The next in line is another book set in the Child Champs environment – our future world fifty to one hundred years from now when the genetics, nanotechnology and artificial intelligence revolutions are in full swing. Child Champs told one story in that setting, but there are a few more to tell about that wondrous time to come.
What can we do about the Human Thinking Stack? We can live with it. <grin>
The Human Thinking Stack is simply a way of modeling human thinking. It’s goal is to provide better understanding of how humans think, and through that better predictive value. Just to be clear, the thinking stack is insight, not science.
The predictions that come out of it are impressive. I write about those many times a month in my Cyreenik Says blog. One of the most vivid is Panic and Blunder Thinking. This is when a person, or a community, gets really scared, and while they are so scared do something really expensive but think they are doing the right thing. (expensive as in: costs a whole lot but doesn’t help solve the problem one wit.)
The Thinking Stack is just one part of my insights on how evolution has shaped human thinking. I have two books out about that “Evolution and Thought” (the short version) and “How Evolution Explains the Human Condition” (the long version).
The basic premise of these books, and my insights, is that humans are evolved. This means that we are a high performance fit for living on Earth. (everything alive today is) Our thinking is also evolved and just as high performance. But… it’s high performance for living in Stone Age conditions, not civilized conditions.
First let’s define blindspots. Blindspots are axioms in our thinking. They are givens that we don’t think to question. Many serve us well, but not all. Those that work well save us a lot of time and thinking in our day-to-day lives. Those that work well in a reality different from that which we experience are expensive to maintain. (An example of two different realities on earth are living in the tropics and living in the arctic. Move from one to the other and some of your thinking will now contain blind spots.)
====================
BRIEF: Print everything from "The basic premise" down to "contain blind spots.)" in the passage above about the Human Thinking Stack, word for word.

INFORMATION:
====================
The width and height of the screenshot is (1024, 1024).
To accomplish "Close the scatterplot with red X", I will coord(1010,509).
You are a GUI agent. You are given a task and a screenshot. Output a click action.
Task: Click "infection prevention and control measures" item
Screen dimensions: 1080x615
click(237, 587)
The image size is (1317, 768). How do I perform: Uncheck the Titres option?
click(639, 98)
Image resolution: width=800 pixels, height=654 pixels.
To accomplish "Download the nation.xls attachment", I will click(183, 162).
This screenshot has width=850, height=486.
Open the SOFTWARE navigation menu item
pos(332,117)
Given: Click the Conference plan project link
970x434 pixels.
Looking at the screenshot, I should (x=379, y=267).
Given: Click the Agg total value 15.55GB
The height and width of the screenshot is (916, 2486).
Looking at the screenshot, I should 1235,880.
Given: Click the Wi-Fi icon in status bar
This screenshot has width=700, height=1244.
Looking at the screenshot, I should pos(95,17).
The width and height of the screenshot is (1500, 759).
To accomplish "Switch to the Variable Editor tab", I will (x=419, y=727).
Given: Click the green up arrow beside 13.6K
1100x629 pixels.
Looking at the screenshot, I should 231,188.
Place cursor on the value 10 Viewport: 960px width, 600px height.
====================
SOLVED PROBLEM:
The basic premise of these books, and my insights, is that humans are evolved. This means that we are a high performance fit for living on Earth. (everything alive today is) Our thinking is also evolved and just as high performance. But… it’s high performance for living in Stone Age conditions, not civilized conditions.
First let’s define blindspots. Blindspots are axioms in our thinking. They are givens that we don’t think to question. Many serve us well, but not all. Those that work well save us a lot of time and thinking in our day-to-day lives. Those that work well in a reality different from that which we experience are expensive to maintain. (An example of two different realities on earth are living in the tropics and living in the arctic. Move from one to the other and some of your thinking will now contain blind spots.)